After the suicide, the jail standards commission concluded that the Midland County lockup had violated minimum standards for mental health screening and cell checks. Malone echoed those concerns, along with accusing Midland officials of violating a Texas law requiring that police seek emergency treatment for people in mental health crises instead of taking them to jail. But reformers have argued that the commission, which is currently undergoing its first top-to-bottom review by state lawmakers in more than a decade, is hamstrung by limited enforcement power and a shoestring budget.

It appears nobody was disciplined or fired for any lapses that preceded Gonzales’ death, let alone criminally charged.

Meanwhile, attorneys representing Midland County have pointed the finger at the jail’s medical contractor, Soluta Health, blaming it for any failures that may have led to Gonzales’ death. The Austin-based company, which employed the nurses charged in Hall’s death, has for years faced allegations of shoddy care leading to deaths in other Texas jails where it contracts for medical services. Soluta was named as a defendant in a lawsuit filed by the family of Jesse Jacobs, who died in the Galveston County jail in 2015. Jacobs suffered a fatal seizure after his prescribed Xanax was withheld, despite a note from his doctor upon booking that stressed the importance of him taking it. The lawsuit alleges that Jacobs died during a forced and unnecessary detox and exhibited symptoms associated with severe withdrawal.

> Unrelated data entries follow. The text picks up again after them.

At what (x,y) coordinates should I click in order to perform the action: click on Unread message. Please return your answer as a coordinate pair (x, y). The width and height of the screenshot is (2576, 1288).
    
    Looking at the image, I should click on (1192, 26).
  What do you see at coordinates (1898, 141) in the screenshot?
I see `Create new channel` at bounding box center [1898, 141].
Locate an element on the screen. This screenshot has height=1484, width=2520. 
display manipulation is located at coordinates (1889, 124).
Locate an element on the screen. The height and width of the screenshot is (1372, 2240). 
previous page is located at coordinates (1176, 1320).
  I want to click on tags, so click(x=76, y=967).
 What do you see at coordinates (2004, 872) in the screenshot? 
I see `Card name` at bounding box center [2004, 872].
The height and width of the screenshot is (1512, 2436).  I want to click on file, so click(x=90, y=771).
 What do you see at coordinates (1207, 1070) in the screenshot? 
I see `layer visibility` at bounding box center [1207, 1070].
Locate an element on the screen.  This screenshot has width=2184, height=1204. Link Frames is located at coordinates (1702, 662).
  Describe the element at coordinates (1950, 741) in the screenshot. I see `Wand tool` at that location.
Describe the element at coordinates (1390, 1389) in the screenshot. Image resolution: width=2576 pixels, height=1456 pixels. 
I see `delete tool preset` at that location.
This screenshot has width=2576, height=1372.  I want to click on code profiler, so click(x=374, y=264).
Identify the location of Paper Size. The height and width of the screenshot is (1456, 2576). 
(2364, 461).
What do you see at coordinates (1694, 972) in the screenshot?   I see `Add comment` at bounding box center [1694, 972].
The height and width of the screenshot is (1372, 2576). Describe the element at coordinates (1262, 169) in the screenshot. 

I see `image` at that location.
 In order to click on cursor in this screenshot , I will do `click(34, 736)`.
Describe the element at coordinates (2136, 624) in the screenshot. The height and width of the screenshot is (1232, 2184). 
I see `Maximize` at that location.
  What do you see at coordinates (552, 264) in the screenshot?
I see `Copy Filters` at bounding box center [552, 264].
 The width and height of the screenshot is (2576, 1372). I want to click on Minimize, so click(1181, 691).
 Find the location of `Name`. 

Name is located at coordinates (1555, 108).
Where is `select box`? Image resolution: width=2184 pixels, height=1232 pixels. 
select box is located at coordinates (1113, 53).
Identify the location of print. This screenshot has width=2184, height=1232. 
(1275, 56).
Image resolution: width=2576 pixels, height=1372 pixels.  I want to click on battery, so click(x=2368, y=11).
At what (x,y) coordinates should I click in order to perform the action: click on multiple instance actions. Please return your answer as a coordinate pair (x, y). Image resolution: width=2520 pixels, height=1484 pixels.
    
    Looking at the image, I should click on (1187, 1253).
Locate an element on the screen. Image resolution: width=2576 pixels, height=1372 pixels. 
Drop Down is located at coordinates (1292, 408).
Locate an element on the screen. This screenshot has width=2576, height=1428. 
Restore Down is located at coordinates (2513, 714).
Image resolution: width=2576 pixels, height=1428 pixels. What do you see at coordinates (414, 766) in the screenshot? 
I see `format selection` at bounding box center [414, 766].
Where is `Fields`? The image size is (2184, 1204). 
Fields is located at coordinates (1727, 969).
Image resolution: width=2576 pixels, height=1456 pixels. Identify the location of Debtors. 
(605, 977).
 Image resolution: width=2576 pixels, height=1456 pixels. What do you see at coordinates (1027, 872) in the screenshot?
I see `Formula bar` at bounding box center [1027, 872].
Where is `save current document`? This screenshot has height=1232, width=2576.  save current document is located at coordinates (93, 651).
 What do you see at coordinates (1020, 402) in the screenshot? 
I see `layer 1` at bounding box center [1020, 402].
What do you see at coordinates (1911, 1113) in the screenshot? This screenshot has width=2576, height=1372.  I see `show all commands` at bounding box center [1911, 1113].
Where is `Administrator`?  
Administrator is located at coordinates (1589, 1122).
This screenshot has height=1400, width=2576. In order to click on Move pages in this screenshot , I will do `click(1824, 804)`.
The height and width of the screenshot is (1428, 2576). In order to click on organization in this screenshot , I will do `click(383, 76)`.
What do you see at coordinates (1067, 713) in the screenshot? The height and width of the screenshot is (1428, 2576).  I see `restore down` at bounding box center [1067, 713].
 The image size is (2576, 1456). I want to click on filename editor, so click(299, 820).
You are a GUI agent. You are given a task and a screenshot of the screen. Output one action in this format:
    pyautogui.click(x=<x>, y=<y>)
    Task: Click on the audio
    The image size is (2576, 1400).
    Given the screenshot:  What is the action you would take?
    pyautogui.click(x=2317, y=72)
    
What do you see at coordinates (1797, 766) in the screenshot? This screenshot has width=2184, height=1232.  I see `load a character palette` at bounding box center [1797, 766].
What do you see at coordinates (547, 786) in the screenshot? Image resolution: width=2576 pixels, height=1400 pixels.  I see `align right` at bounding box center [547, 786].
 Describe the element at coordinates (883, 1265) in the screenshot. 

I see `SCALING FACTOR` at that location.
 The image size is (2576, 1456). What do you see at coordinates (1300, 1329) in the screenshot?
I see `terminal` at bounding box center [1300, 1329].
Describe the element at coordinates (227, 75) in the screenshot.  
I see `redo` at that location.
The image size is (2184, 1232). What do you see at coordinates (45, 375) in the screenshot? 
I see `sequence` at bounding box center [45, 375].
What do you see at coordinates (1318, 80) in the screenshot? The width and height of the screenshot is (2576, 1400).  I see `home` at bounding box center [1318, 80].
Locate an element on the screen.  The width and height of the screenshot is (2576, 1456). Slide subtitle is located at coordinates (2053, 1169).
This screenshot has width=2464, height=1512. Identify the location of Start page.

The family of Jorge Cortez, who died at the Galveston lockup in 2017, has also sued the company, accusing Soluta of failing to provide him with adequate medical care, even after he punctured his lung falling off a top bunk and grew “too weak to eat.” Soluta’s track record is hardly unique: Jail medical contractors accused of negligence and preventable deaths have been big, small, public and private.

“A victim shouldn’t be ignored simply because they’re an inmate. They’re still a person.”

Soluta didn’t respond to requests for comment for this story. Midland County Sheriff David Criner punted questions about the jail to County Attorney Russell Malm, who didn’t respond to requests for comment, and to the Texas Rangers, which referred questions to local prosecutors. Justin Low, a defense attorney representing one of the nurses charged in Hall’s death last year, insisted the criminal case against the medical contractors would fizzle under further scrutiny.

About the same time Hall’s case was brought to a grand jury, Soluta began to pull out of Midland County. During a county commissioners court meeting on June 8, Malm announced the company would be ending its contract but didn’t explain why, saying Soluta had simply “decided to get out of the inmate medical business.”

Midland County DA Laura Nodolf, who presented the Rangers’ findings to the grand jury, acknowledged that criminal charges for jail deaths are uncommon but wouldn’t discuss details of the charges or why they were brought in this case. “We have a duty to victims regardless of whether they’re in inmate clothing or wearing a uniform or just a civilian,” she added. “A victim shouldn’t be ignored simply because they’re an inmate. They’re still a person.”

Last summer, Santana learned that Hall was on life support just as he was heading to a family reunion in Fort Davis. He and his wife cut the trip short to go see Hall the next day. Santana says his stomach was in knots the entire three-hour drive back, then his heart sank when he got to the hospital and saw his longtime friend unresponsive and hooked up to machines. He was driving when he got a call the next week saying that Hall had died, five days before Santana’s birthday. He says he’ll always remember that day, and the spot on the side of the road in Midland where he had to pull over when he heard the news.

“I lost it when I learned that he was gone,” Santana says. “It was a hard birthday. It’s the birthday my best friend left us.”